Showing posts with label Aurelia Plath archives. Show all posts
Showing posts with label Aurelia Plath archives. Show all posts

Tuesday, December 9, 2025

December 9, 1959

A reminder that today is the anniversary of Ted and Sylvia Plath Hughes's departure from the U.S. to England on the U.S.S. United States. The above was a sticker or tag for outbound boxes or luggage. Aurelia Plath kept this particular tag and it's in the Plath Family Papers at the Beinecke Rare Book and Manuscript Library at Yale, opened for research this past December 3.

Aurelia liked to annotate. Sometimes her annotations are helpful or revealing, but this "Dec 1959" annotation up top puts me in mind of a brain floating around without a brain stem. Or a little cloud on a blue horizon. But who knows she felt remembering her daughter, alive and adventurous?

Sylvia was optimistic although the move was risky, especially for her, because she was leaving her network/safety net of friends, relatives, well-wishers, the psychiatrist she trusted, and her native country: almost everything. Yet on that December 9 she was looking forward, not back. In her journal she'd written, "I really want this." [1]

[1] Journals, 20 January 1959.

Tuesday, May 13, 2025

Fifteen Posts I Haven't Written

After a six-day work week, the working girl gets the memo "We missed you last Sunday at Sunday School." Source unknown.
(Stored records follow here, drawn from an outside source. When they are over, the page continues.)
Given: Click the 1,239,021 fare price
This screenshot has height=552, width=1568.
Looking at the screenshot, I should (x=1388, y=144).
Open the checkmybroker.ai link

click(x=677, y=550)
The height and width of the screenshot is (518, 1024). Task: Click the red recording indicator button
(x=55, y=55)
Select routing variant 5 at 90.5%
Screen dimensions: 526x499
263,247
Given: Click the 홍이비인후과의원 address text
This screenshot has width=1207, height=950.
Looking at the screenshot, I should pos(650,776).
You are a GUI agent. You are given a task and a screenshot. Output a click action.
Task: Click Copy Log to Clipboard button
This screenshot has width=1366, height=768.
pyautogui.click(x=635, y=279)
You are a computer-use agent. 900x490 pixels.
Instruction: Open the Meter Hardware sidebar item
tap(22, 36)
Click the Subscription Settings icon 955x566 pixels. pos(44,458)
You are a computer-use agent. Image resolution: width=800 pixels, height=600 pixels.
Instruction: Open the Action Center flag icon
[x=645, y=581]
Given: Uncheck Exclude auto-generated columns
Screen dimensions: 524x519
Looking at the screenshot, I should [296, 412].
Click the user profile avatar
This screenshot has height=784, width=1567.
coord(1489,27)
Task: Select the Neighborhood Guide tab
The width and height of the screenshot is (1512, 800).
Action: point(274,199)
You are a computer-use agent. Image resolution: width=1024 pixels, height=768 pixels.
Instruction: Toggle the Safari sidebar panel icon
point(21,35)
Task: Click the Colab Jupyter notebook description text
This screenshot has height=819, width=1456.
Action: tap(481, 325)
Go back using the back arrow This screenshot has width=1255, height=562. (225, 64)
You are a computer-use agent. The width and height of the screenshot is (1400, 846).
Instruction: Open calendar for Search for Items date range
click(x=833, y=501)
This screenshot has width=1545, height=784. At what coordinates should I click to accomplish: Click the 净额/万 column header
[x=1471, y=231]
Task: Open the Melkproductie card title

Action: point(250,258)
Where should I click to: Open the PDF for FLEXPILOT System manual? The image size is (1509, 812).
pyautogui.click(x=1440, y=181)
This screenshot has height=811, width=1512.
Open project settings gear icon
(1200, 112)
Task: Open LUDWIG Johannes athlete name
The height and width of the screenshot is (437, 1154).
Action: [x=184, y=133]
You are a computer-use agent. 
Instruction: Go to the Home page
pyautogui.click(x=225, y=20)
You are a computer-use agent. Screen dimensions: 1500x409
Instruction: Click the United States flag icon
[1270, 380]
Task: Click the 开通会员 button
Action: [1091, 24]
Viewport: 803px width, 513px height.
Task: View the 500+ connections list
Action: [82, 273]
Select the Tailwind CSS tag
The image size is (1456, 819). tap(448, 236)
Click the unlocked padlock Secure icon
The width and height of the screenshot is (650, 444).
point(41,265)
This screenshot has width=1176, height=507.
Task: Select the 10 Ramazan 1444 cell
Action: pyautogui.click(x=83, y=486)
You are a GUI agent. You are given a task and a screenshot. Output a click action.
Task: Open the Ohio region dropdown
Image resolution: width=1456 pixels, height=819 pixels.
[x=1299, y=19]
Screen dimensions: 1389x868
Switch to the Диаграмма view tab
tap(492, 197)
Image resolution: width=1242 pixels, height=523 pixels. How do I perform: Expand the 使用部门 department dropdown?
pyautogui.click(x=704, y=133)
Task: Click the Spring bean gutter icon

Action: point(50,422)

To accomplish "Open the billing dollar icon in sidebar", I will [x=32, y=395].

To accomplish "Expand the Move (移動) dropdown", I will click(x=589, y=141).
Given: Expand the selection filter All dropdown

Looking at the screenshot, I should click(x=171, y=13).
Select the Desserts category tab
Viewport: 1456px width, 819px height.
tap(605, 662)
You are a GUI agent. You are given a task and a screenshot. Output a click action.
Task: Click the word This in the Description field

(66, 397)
I am stocked up with two years' worth of research for new posts. Here's a selection, in capsule form:

"Anxiety is Terror": Sylvia Plath thought her mother's anxiety was cowardice, but labeling anxiety a disease and a personal weakness, and medicating it, disguises systemic threats which for very good reasons cause chronic terror and dread.

"A Place for Mom": Sylvia's mad grandmother Ernestine Plath probably preferred life at an insane asylum over wifehood and motherhood.

"Aurelia Plath's Archive": Aurelia curated the 3000-piece Plath mss. II archive at Indiana University's Lilly Library so we see only what Aurelia wanted us to see. What is missing?

"Aurelia the Peacenik": Oddly, "peace" was an important value in the family of a famously troubled writer.

"Herr des Hauses": Examples in period literature show Otto's dictatorial ways at home were the norm in Prussia.

"How I Read Essays About Sylvia Plath": I read critical essays and biographies way differently than before.

"I Am An American": How Sylvia and family were entangled in the first-generation-American assimilation process.

"It Has a Gothic Shape": obstacles to Sylvia's learning German.

"Miss Mucky-Muck and Lady Jane": Nicknames and labels people hung on Esther Greenwood and on Sylvia.

"Rude Speculations: When Your Rival is Your Mom"

"Sylvia and Her Family's Secrets"

"Sylvia Plath, Drama Queen"

"Sylvia Plath, Harriet Rosenstein, and Ms. Magazine"

"Visage de Aurelia Schober Plath": Probably will be a video.

"When Nervous Breakdowns Were Cool": They were.